2
votes

I want to collect all Twitter card headlines and urls from my tweets for a project. For example, for this tweet: https://twitter.com/WSJ/status/1021517076069056514, I would want to retrieve the following information:

Right now, I'm getting this information by going to the tweet and inspecting the card, but I'd like to do this for code and iterate through my tweets. Does anyone know how to get this information programmatically? Would really appreciate it!

1
Possible duplicate or helpful Get Twitter card from APIchickity china chinese chicken

1 Answers

3
votes

TLDR; The real, best answer may be a duplicate of Get Twitter card from API

The answer suggests to inspect a request to the URL and examine HTML elements. This works for your example tweet, but unfortunately it likely will not be general enough to work for all others.

For example, I used hard-coded tags found in the example that may not be in others.
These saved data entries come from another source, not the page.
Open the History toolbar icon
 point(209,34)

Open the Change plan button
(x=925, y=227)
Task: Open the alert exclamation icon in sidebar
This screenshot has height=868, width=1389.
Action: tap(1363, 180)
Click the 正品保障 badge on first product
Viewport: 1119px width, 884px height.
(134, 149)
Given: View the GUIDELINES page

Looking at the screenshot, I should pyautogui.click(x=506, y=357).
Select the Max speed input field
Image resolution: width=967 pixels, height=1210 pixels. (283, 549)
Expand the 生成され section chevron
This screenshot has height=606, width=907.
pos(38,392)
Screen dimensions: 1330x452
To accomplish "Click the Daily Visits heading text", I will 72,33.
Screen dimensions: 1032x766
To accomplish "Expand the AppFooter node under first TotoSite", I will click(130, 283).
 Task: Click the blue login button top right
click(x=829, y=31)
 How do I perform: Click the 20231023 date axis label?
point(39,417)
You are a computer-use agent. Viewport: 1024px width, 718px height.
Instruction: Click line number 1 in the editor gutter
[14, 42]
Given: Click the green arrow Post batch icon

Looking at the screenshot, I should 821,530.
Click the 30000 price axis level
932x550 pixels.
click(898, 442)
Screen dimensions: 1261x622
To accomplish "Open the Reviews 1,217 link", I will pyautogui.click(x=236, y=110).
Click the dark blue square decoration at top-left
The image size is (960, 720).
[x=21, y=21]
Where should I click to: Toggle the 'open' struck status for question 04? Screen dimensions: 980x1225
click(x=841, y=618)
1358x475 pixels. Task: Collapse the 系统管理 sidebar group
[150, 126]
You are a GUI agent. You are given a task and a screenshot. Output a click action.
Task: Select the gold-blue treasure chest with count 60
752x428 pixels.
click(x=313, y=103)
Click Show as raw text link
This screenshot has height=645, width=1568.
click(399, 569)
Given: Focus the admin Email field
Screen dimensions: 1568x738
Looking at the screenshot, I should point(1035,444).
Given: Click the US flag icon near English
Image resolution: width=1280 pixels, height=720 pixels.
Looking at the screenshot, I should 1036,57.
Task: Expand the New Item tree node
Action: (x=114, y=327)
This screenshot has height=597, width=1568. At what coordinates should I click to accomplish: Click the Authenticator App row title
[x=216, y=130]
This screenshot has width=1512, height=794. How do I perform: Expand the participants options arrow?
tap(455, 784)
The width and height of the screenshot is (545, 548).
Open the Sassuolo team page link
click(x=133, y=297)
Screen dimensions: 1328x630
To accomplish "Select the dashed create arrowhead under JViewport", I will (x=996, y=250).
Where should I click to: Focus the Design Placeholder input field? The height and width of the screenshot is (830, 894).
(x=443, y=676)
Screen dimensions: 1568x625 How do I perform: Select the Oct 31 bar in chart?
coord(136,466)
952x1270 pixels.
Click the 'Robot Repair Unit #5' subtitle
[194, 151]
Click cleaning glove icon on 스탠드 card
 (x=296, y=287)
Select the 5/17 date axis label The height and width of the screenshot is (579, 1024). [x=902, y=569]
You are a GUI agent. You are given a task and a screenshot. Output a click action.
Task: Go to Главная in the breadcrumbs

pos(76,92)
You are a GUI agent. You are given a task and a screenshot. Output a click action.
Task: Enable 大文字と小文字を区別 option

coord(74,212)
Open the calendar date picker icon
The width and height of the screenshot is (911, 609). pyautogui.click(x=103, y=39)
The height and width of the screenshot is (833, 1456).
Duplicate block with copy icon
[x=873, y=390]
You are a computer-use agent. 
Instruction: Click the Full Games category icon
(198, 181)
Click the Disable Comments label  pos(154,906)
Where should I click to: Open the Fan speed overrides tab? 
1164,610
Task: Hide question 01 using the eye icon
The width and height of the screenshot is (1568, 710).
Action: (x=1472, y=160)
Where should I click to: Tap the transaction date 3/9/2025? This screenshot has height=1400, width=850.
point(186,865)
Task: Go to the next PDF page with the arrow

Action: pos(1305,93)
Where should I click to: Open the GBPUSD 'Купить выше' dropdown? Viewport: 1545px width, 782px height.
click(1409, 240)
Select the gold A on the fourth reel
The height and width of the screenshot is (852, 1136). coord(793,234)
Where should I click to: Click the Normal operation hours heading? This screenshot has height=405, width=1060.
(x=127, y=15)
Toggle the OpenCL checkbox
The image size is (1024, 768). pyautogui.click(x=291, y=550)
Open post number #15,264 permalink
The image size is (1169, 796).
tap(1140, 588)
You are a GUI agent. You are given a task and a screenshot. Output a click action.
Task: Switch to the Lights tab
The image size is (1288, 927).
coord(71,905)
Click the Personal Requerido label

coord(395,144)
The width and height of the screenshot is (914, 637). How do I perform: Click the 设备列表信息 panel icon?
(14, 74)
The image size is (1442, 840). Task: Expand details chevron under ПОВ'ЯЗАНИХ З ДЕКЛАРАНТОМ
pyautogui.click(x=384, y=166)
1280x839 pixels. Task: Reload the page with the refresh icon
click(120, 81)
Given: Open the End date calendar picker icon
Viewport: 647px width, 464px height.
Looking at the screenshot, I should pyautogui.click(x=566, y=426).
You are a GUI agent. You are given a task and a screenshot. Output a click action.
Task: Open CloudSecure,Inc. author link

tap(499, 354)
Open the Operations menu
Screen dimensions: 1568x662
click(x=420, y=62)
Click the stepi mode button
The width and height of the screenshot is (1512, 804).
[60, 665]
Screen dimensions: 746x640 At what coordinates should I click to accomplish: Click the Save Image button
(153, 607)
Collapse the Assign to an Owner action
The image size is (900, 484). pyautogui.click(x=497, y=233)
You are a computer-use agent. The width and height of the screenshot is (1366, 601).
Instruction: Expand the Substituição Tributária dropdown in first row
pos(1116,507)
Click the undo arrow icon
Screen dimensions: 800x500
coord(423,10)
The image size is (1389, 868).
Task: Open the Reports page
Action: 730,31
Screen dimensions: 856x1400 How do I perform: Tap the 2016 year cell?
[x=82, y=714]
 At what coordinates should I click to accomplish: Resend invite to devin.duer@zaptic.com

But surely this can serve as a starting point and be adapted to work for all tweets.

Most importantly proves it can be done.

import tweepy
from tweepy import OAuthHandler
import requests 

# fill values
consumer_key = ''
consumer_secret = ''
access_token = ''
access_secret = ''

auth = OAuthHandler(consumer_key, consumer_secret)
auth.set_access_token(access_token, access_secret)

api = tweepy.API(auth)

tweet_id = 1021517076069056514

status = api.get_status(id=tweet_id)

tweet_url = status.entities['urls'][0]['expanded_url']

r = requests.get(tweet_url)

from bs4 import BeautifulSoup

soup = BeautifulSoup(r.content, 'html.parser')

media_container =  soup.select('div.card2.js-media-container')

tweet_card = media_container[0].select('div.js-macaw-cards-iframe-container')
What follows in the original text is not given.